2006 Mountain West Conference baseball tournament
- Teams: 6
- Format: Double-elimination
- Finals site: Earl Wilson Stadium; Paradise, NV;
- Champions: TCU (1st title)
- MVP: Chad Huffman (TCU)
- Television: Mountiain/CBS Sports Network

= 2006 Mountain West Conference baseball tournament =

The 2006 Mountain West Conference baseball tournament took place from May 23 through 27. All seven of the league's teams met in the double-elimination tournament held at University of Nevada, Las Vegas's Earl Wilson Stadium. In their first year in the league, top seeded TCU won their first Mountain West Conference Baseball Championship with a championship game score of 9–6 and earned the conference's automatic bid to the 2006 NCAA Division I baseball tournament.

== Seeding ==
The teams were seeded based on regular season conference winning percentage only. BYU claimed the second seed over San Diego State by winning the season series between the two teams.
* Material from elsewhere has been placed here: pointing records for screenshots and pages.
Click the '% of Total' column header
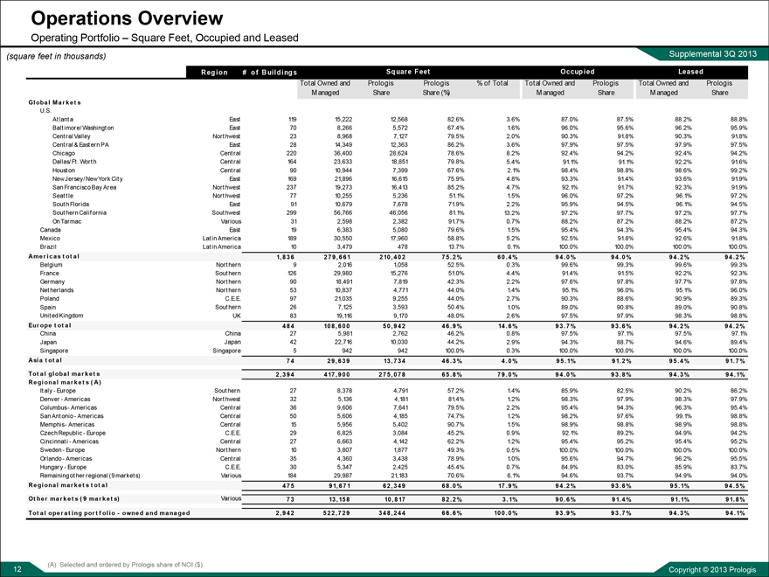494,82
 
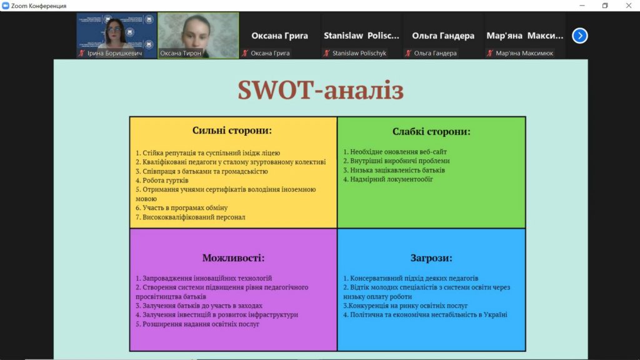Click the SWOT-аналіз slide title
(x=321, y=90)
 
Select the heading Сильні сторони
(x=232, y=130)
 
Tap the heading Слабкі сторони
(x=431, y=131)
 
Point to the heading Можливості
(x=234, y=258)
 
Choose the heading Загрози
(x=431, y=258)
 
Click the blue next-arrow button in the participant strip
(x=579, y=36)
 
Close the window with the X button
(x=629, y=5)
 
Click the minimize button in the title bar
(x=582, y=5)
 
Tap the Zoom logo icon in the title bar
(x=5, y=6)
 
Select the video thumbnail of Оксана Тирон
(x=198, y=36)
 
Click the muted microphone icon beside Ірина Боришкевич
(x=82, y=53)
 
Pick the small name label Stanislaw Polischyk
(x=359, y=53)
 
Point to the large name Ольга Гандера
(x=443, y=36)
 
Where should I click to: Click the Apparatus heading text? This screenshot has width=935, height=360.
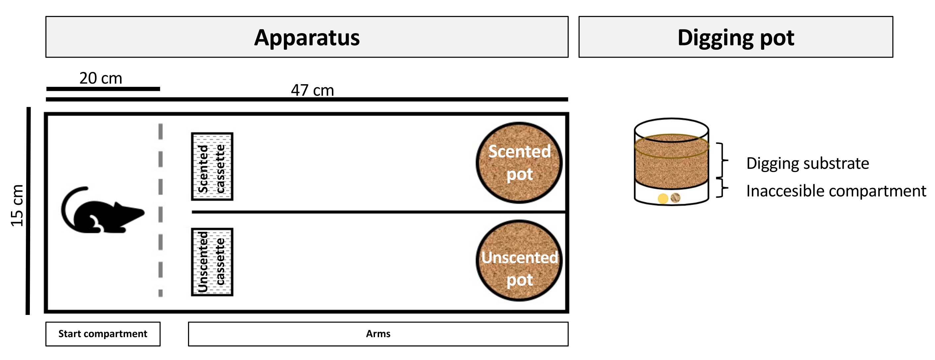pos(307,37)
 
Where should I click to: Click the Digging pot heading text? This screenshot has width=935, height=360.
pos(735,37)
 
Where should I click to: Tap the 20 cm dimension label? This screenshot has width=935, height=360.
pos(100,78)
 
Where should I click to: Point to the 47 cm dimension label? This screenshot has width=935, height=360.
pos(312,90)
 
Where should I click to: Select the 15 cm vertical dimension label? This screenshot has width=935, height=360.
pos(17,206)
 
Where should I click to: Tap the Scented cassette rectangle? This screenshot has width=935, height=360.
pos(212,166)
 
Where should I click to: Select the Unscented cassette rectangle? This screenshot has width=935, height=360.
pos(212,262)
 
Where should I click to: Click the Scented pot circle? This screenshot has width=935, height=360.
pos(519,162)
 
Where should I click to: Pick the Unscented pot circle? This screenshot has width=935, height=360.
pos(519,261)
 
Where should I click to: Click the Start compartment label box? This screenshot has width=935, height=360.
pos(103,334)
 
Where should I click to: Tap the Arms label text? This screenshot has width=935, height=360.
pos(378,334)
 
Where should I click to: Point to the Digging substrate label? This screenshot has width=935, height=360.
pos(807,163)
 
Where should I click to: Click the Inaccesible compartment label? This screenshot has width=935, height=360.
pos(836,191)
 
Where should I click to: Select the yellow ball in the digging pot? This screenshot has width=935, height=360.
pos(663,199)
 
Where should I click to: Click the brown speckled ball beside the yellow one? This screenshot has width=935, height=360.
pos(675,198)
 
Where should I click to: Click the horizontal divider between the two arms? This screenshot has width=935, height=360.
pos(378,212)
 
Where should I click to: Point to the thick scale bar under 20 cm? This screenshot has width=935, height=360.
pos(103,89)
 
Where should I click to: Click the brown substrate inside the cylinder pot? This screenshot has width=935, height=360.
pos(671,167)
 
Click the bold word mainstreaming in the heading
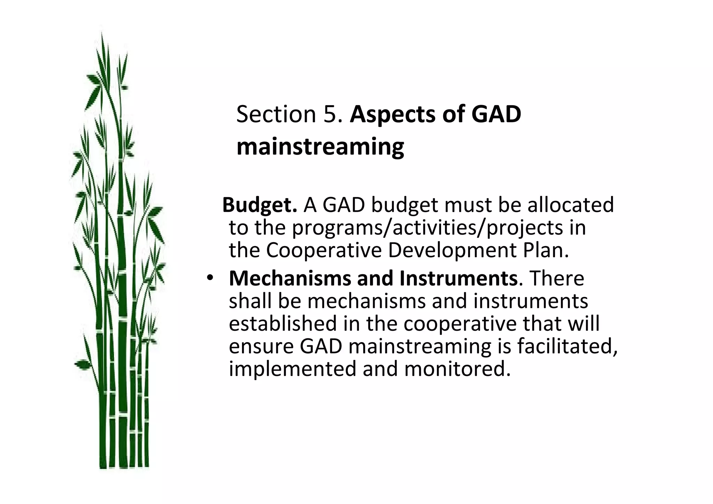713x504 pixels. [x=320, y=147]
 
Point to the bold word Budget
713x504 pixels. [x=259, y=205]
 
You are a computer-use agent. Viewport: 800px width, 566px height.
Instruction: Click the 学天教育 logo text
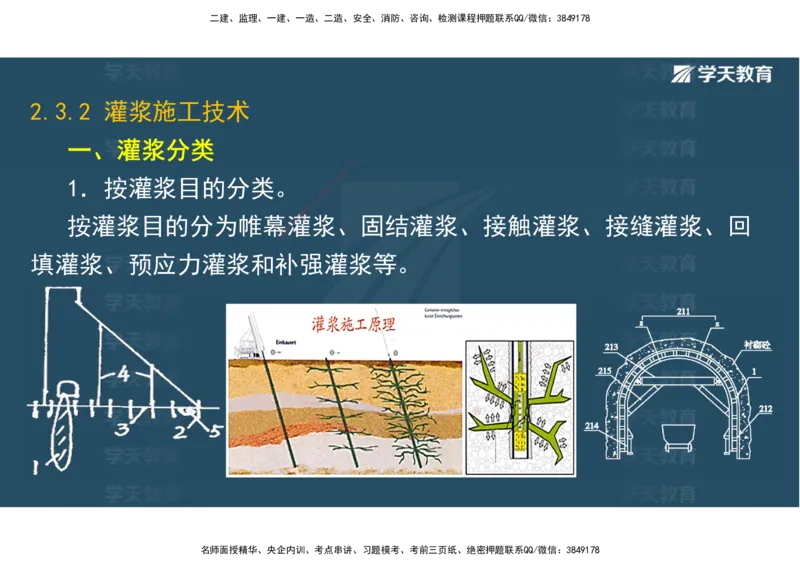point(734,74)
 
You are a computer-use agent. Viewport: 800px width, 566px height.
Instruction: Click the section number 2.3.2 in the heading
point(61,112)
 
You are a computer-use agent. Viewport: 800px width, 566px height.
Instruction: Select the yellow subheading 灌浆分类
point(165,151)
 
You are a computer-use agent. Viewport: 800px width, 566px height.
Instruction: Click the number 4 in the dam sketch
point(122,374)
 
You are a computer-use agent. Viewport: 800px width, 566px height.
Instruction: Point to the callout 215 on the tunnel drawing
point(604,371)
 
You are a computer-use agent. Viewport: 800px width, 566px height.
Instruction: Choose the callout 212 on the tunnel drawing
point(765,408)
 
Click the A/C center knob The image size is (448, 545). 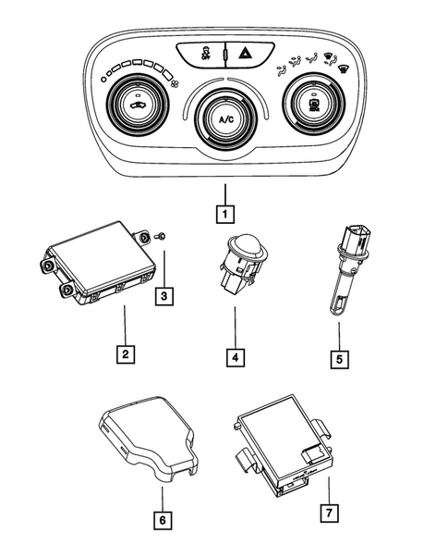coord(224,119)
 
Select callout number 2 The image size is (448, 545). coord(123,353)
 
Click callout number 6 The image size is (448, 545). coord(163,520)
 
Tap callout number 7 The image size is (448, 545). coord(329,511)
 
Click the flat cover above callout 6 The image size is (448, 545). coord(148,433)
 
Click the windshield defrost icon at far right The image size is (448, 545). coord(344,67)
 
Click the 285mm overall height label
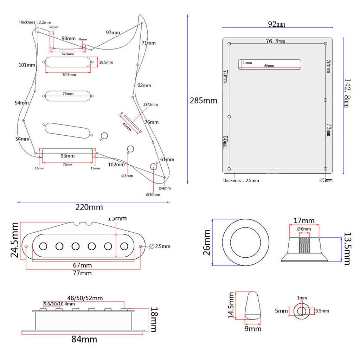[203, 101]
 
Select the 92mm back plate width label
[276, 24]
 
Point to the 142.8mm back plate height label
[347, 93]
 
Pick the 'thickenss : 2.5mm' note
[241, 180]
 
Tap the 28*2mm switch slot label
[150, 105]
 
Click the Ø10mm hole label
[153, 194]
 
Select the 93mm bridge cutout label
[68, 156]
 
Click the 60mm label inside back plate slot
[269, 66]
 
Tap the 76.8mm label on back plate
[275, 41]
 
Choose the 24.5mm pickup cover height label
[15, 240]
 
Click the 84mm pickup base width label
[84, 340]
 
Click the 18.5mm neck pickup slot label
[106, 62]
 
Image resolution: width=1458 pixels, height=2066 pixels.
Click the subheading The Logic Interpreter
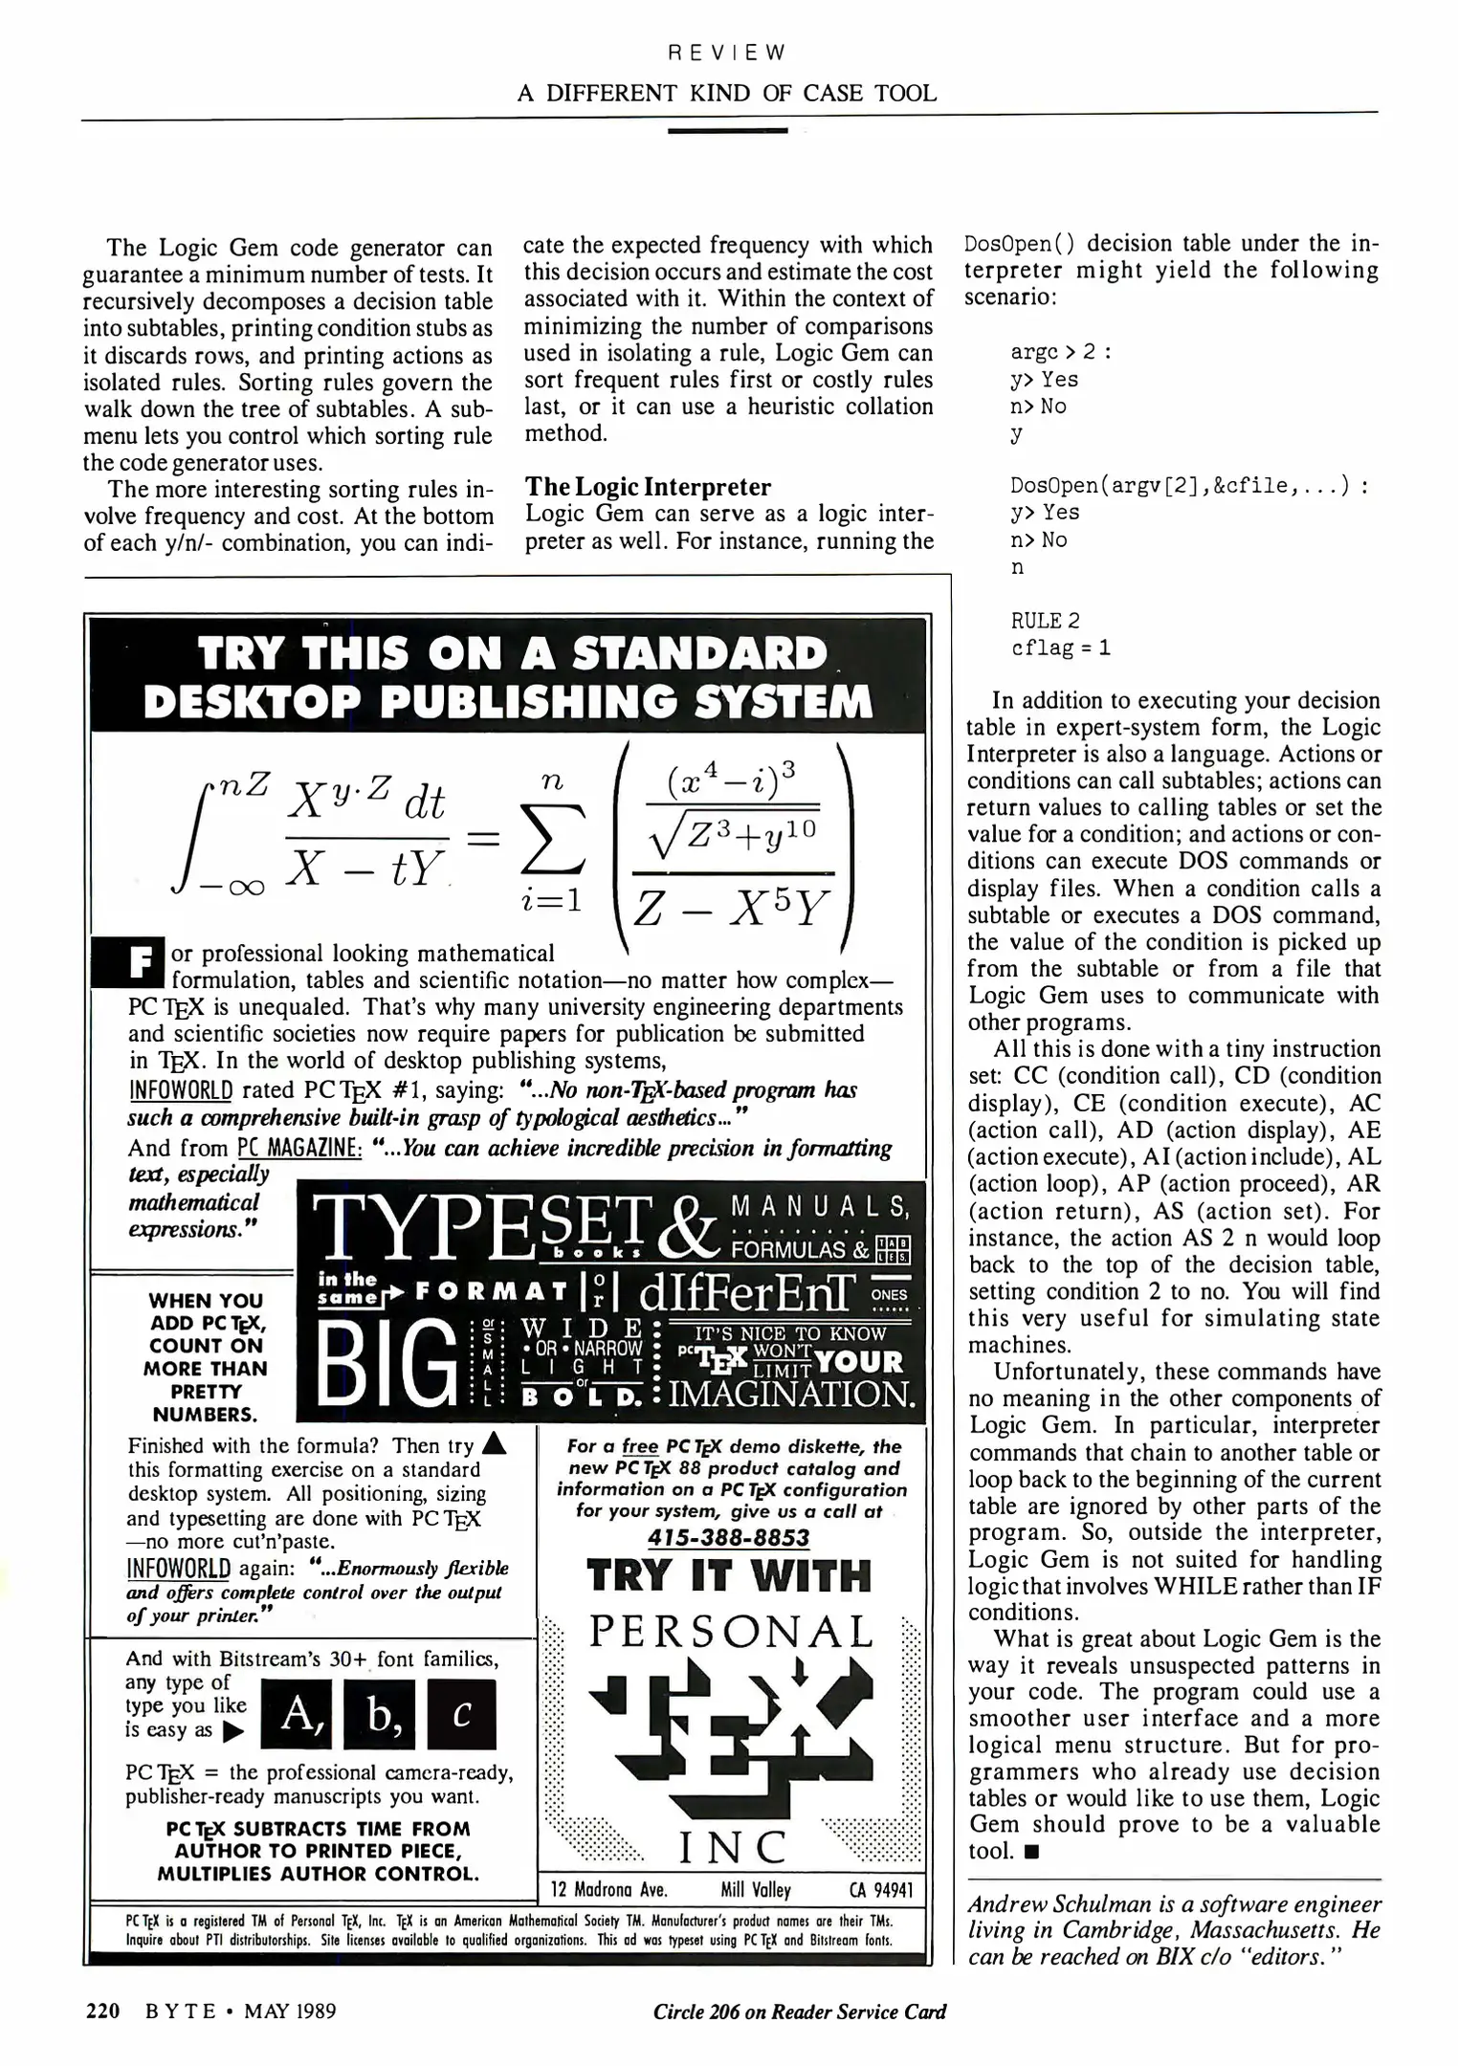coord(649,487)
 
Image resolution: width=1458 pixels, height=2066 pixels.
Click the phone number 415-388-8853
coord(729,1538)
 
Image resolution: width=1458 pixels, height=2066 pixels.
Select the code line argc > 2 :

| Team | W | L | Pct. | GB | Seed |
|---|---|---|---|---|---|
| TCU | 17 | 5 | .773 | – | 1 |
| BYU | 14 | 8 | .636 | 3 | 2 |
| San Diego State | 14 | 8 | .636 | 3 | 3 |
| UNLV | 12 | 10 | .545 | 5 | 4 |
| New Mexico | 10 | 12 | .455 | 7 | 5 |
| Utah | 9 | 13 | .409 | 8 | 6 |
| Air Force | 1 | 21 | .045 | 16 | 7 |

== Results ==

| Date | Game | Winner | Score | Loser | Notes |
| May 23 | 1 | #6 Utah | 8–5 | #3 San Diego State |  |
| 2 | #2 BYU | 7–5 | #7 Air Force |  |
| 3 | #5 New Mexico | 17–2 | #4 UNLV |  |
| May 24 | 4 | #3 San Diego State | 26–1 | #7 Air Force | Air Force eliminated |
| 5 | #2 BYU | 9–8 | #6 Utah |  |
| 6 | #4 UNLV | 8–5 | #3 San Diego State | San Diego State eliminated |
| 7 | #1 TCU | 18–6 | #5 New Mexico |  |
| May 25 | 8 | #5 New Mexico | 12–10 | #6 Utah | Utah eliminated |
| 9 | #1 TCU | 13–6 | #2 BYU |  |
| 10 | #4 UNLV | 8–6 | #5 New Mexico | New Mexico eliminated |
| May 26 | 11 | #2 BYU | 10–4 | #4 UNLV | UNLV eliminated |
| May 27 | 12 | #1 TCU | 9–6 | #2 BYU | TCU wins tournament |

== All-Tournament Team ==

| Name | POS | Team |
|---|---|---|
| Stetson Banks | 2B | BYU |
| Jeff Hiestand | 1B | BYU |
| Patrick Wells | RHP | BYU |
| Chris Carlson | DH | New Mexico |
| Danny Ray Herrera | LHP | New Mexico |
| Brad Furnish | LHP | TCU |
| Ryan Pack | OF | TCU |
| Andrew Walker | C | TCU |
| Ryan Khoury | SS | Utah |
| Steven Trout | DH | TCU |
| Jabe Beard | RP | UNLV |

=== Most Valuable Player ===
Chad Huffman, a first baseman for the champion TCU Horned Frogs, was named the tournament Most Valuable Player.